> **Selected text**:
★ ★ ★ ★ ★

October 9, 2011
Sunday morning at 9am we began our return journey to sea level Kochi from the 5000 ft altitude of Munnar. When we went to have the resort breakfast buffet, we could see Murugan cleaning the car with much care and affection.
A young man was walking around the resort taking photos using his sizeable tablet PC. He saw me looking at him. The great tool-user pain expression came over his face. It is an expression that shows a tinge of anguish at being technologically capable. Mechanics have it even when they are doing something as simple as unscrewing. These days it is easiest to notice on the faces of mobile phone users. It says, "What a pain this exclusive gadget that I have is! Look I know how to use it, but believe me, you don't want to get into this previleaged predicament!" This must have been the expression visible to rest of the tribe when the first man who tamed fire showed up with the burning twig at night.
The young man tapped a couple of times on the screen and pulled the leather cover over the device. He moved to another location for some more of the sweet pain.
I had woken up thirsty earlier in the night, if you can call 2am night. Since the night was clear, I went to the balcony to check out the night sky. What a glorious sight! Thousands of stars on the eastern sky. The moon on the west. Couple of planets under the big dipper. I wonder why Munnar is not considered for locating an observatory. Since such a vast expanse of the universe was visible, I decided to wait till a shooting star blazed through.
In the distance, a few scattered, isolated lights in the valley. The high beam of a vehicle snaking through the highway resembled a firefly. During this time of the night, the water fall resounded even louder. Then all of a sudden a white cloud rises from the valley. Like the softest downy white pillow has been torn. It rises gently like a magicians smoke and covers the village. For ten minutes, may be fifteen, it stays and then disappears, disperses just as gently as it had come. The magic worked. The lights in the village have shifted. The vehicle lights were no longer visible.

★ ★ ★ ★ ★

Dataset entries:
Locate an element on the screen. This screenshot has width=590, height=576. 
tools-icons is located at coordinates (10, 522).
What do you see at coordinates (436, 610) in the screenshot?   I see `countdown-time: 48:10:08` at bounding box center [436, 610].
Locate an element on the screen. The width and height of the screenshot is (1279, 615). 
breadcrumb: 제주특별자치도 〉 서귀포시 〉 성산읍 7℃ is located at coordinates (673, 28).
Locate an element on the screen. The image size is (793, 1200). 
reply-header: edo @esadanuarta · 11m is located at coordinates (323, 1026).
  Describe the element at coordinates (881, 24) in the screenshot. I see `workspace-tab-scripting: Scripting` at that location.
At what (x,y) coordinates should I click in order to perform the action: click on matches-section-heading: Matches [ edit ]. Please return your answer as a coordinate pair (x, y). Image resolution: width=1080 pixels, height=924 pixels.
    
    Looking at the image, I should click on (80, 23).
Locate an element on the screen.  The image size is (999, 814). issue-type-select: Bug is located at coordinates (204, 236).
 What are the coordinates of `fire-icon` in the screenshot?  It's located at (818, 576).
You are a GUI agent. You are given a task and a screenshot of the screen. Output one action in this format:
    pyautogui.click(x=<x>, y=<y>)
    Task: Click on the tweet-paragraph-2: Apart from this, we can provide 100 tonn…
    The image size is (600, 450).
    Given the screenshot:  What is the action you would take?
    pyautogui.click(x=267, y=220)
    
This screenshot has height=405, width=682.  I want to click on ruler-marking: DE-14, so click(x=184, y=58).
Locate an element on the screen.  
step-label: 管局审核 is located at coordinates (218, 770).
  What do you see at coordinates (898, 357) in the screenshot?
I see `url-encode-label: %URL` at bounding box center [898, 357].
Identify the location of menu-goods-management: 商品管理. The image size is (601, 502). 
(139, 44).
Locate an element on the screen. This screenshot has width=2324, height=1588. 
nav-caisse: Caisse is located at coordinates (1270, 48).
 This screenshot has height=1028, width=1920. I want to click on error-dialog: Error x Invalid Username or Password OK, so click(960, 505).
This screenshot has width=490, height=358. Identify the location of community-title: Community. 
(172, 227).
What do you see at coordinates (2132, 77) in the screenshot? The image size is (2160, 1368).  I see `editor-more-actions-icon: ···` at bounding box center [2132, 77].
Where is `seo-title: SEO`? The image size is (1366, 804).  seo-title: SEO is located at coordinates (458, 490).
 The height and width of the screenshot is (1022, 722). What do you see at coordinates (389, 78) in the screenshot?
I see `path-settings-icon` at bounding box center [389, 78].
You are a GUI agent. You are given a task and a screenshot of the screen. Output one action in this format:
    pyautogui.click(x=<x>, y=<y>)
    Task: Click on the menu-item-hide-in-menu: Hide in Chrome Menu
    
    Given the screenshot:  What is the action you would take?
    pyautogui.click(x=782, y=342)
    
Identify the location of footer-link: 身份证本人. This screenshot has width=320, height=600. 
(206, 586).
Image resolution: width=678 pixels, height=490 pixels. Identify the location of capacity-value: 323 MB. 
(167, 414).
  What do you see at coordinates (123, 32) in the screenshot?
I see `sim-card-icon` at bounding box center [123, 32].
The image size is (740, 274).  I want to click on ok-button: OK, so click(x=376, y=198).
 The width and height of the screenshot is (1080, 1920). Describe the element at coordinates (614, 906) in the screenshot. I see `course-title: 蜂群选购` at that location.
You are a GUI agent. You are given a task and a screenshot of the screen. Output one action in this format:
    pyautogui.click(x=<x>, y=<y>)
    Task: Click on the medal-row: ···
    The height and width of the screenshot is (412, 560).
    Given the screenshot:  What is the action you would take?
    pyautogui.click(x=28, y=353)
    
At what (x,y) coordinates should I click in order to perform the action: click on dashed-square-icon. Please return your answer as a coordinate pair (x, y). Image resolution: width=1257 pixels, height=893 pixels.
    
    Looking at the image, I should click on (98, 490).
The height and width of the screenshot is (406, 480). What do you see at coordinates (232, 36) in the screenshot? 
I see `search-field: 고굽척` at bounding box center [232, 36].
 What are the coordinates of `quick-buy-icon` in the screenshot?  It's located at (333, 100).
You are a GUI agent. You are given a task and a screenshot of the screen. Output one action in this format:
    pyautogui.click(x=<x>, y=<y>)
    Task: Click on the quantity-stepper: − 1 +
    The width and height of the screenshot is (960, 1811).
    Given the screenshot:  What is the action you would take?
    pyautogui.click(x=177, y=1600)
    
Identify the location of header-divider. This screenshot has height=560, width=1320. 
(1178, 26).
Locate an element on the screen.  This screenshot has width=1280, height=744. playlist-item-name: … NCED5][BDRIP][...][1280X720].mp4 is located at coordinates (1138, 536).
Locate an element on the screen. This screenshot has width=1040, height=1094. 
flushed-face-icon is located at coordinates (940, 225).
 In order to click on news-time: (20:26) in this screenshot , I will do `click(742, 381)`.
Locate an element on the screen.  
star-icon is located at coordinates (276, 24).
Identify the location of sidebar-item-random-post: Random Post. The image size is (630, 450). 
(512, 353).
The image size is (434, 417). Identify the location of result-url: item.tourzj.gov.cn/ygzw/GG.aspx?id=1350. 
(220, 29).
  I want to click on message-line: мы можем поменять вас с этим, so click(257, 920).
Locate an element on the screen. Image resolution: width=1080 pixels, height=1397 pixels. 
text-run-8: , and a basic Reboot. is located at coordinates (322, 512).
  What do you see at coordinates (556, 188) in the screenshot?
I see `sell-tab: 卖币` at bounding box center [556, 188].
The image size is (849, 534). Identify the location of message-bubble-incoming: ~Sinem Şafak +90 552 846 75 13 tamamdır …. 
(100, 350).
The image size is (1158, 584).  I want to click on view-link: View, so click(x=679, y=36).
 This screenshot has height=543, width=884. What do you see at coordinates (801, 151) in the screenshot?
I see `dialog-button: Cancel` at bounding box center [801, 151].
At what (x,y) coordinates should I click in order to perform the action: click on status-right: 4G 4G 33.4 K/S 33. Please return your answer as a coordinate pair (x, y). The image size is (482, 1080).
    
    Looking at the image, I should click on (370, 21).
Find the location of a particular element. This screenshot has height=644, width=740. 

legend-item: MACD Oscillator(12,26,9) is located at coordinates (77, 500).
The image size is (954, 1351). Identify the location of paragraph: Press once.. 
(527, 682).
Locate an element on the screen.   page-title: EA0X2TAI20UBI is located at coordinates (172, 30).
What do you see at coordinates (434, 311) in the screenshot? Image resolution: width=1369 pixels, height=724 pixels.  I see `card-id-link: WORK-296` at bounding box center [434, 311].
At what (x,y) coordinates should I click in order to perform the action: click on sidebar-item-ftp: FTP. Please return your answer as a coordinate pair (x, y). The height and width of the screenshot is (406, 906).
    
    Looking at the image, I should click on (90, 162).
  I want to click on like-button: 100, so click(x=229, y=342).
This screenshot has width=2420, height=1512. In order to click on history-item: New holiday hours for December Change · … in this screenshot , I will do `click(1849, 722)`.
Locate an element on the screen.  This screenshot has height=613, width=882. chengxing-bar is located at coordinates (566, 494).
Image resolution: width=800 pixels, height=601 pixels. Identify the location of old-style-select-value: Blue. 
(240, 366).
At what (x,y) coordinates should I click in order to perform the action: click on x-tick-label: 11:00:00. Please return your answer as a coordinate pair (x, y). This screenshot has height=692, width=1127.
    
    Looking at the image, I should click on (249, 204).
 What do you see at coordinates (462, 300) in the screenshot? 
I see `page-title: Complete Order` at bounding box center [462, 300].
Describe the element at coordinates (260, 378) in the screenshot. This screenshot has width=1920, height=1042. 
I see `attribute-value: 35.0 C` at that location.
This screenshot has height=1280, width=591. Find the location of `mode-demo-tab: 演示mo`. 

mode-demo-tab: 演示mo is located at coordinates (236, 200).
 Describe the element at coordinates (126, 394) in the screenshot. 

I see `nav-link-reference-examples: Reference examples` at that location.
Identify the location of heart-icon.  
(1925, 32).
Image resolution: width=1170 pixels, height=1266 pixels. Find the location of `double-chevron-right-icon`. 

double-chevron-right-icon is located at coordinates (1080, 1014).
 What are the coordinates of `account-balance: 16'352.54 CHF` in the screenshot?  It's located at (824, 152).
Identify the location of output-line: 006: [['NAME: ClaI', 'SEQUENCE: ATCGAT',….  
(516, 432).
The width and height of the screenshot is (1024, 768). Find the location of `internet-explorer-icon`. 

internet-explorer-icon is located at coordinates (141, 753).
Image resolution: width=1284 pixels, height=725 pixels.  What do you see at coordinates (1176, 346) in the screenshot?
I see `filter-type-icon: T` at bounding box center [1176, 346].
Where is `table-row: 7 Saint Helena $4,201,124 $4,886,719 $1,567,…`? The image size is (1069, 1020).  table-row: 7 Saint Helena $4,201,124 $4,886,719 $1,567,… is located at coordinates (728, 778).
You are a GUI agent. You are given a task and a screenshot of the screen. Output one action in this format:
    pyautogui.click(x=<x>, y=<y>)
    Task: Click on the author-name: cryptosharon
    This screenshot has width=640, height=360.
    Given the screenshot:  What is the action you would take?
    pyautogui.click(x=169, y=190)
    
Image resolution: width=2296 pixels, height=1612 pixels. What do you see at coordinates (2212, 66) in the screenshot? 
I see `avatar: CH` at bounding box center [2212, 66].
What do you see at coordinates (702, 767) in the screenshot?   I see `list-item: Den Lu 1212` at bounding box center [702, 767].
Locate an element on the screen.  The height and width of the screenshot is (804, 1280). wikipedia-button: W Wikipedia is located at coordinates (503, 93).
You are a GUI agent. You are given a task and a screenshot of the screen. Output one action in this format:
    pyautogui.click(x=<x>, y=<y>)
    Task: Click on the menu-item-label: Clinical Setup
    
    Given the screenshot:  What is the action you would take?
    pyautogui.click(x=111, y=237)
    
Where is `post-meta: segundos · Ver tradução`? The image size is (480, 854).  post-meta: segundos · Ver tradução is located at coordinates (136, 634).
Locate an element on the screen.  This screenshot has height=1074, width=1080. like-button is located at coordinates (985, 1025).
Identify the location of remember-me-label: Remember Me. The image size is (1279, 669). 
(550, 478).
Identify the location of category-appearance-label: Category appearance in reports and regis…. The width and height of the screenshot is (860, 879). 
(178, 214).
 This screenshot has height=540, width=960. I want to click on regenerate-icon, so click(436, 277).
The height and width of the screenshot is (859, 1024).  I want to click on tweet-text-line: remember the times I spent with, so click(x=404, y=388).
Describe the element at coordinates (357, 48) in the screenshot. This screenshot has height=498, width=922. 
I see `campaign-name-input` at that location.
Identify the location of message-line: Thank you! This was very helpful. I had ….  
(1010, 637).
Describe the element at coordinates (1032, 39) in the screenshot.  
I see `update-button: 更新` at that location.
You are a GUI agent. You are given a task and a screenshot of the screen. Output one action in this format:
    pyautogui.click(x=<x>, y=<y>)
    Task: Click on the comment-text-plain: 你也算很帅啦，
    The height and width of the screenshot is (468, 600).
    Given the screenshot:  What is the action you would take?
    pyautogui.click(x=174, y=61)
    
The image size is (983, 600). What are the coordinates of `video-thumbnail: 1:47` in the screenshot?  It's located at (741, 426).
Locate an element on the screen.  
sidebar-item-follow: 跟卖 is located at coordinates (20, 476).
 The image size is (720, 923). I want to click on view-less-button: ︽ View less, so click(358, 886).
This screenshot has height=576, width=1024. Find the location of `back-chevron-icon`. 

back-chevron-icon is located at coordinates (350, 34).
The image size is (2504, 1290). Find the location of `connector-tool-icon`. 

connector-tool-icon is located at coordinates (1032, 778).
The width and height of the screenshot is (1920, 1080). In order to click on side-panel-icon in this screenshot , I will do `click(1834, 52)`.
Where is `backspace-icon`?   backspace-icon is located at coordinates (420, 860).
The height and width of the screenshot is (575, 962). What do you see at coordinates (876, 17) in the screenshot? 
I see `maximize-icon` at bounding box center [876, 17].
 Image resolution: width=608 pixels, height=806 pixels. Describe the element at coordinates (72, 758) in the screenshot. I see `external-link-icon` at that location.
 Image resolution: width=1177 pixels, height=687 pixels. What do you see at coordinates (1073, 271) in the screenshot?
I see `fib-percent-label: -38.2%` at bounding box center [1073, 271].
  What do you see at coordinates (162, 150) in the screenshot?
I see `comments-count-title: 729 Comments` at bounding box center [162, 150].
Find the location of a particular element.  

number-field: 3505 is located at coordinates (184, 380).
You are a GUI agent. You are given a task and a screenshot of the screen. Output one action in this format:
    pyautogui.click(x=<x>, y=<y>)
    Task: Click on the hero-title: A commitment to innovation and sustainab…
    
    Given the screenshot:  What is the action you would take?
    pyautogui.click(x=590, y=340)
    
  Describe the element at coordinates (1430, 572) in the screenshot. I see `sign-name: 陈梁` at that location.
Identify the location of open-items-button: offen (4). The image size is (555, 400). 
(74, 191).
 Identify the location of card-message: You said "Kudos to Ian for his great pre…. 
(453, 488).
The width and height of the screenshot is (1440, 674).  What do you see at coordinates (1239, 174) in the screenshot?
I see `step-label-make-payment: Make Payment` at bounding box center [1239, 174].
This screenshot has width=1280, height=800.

★ ★ ★ ★ ★

> **Instruction 1**:
Transcribe the portion of the Munnar journal entry that begins with the words containing "I had woken" and ends with "star blazed through.".
> **Instruction 2**:
Reproduce word for word the part of the records that begins with the line containing "has width=1040, height=1094." and ends with the line containing "center [801, 151].".

> **Solution 1**:
I had woken up thirsty earlier in the night, if you can call 2am night. Since the night was clear, I went to the balcony to check out the night sky. What a glorious sight! Thousands of stars on the eastern sky. The moon on the west. Couple of planets under the big dipper. I wonder why Munnar is not considered for locating an observatory. Since such a vast expanse of the universe was visible, I decided to wait till a shooting star blazed through.

> **Solution 2**:
Locate an element on the screen. This screenshot has width=1040, height=1094. 
flushed-face-icon is located at coordinates (940, 225).
 In order to click on news-time: (20:26) in this screenshot , I will do `click(742, 381)`.
Locate an element on the screen.  
star-icon is located at coordinates (276, 24).
Identify the location of sidebar-item-random-post: Random Post. The image size is (630, 450). 
(512, 353).
The image size is (434, 417). Identify the location of result-url: item.tourzj.gov.cn/ygzw/GG.aspx?id=1350. 
(220, 29).
  I want to click on message-line: мы можем поменять вас с этим, so click(257, 920).
Locate an element on the screen. Image resolution: width=1080 pixels, height=1397 pixels. 
text-run-8: , and a basic Reboot. is located at coordinates (322, 512).
  What do you see at coordinates (556, 188) in the screenshot?
I see `sell-tab: 卖币` at bounding box center [556, 188].
The image size is (849, 534). Identify the location of message-bubble-incoming: ~Sinem Şafak +90 552 846 75 13 tamamdır …. 
(100, 350).
The image size is (1158, 584).  I want to click on view-link: View, so click(x=679, y=36).
 This screenshot has height=543, width=884. What do you see at coordinates (801, 151) in the screenshot?
I see `dialog-button: Cancel` at bounding box center [801, 151].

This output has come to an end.